El retorno de Trump a la Casa Blanca significó la reactivación inmediata de la política de “máxima presión” con la reincorporación de la isla a la lista de Estados patrocinadores del terrorismo, apenas seis días después de que la administración de Joe Biden (2021-2025) la hubiera retirado en una negociación intermediada por El Vaticano.
El 31 de enero, el Departamento de Estado, bajo la dirección del senador de origen cubano, Marco Rubio, reinstauró y actualizó la Lista Restringida de Cuba, que prohíbe transacciones con compañías vinculadas a las fuerzas armadas cubanas. En esa lista se incluyó a Orbit S.A., uno de los principales canales de envío de remesas a la isla.

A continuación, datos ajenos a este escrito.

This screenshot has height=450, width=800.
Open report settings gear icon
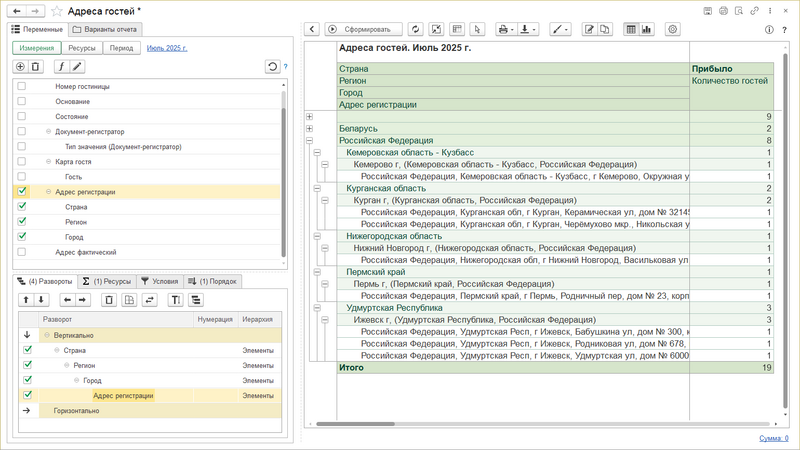point(672,29)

Asimismo, se reactivó el título III de la Ley Helms-Burton, vigente desde 1996, lo que abrió la puerta a demandas que permiten reclamaciones judiciales de empresas extranjeras confiscadas o nacionalizadas desde los inicios del gobierno cubano tras la revolución de 1959.
En febrero, Washington anunció restricciones de visas para funcionarios cubanos y extranjeros vinculados a los programas de colaboración médica, a los que calificó de “trata de personas”, las cuales días después se concretaron con sanciones a varios funcionarios centroamericanos, entre otros.
En junio, Trump firmó un memorando presidencial que reforzó la prohibición de viajes turísticos de ciudadanos estadounidenses a Cuba, y el Departamento de Estado añadió 11 hoteles a su Lista de Alojamientos Prohibidos, que ya contenía más de 400 hospedajes en la isla.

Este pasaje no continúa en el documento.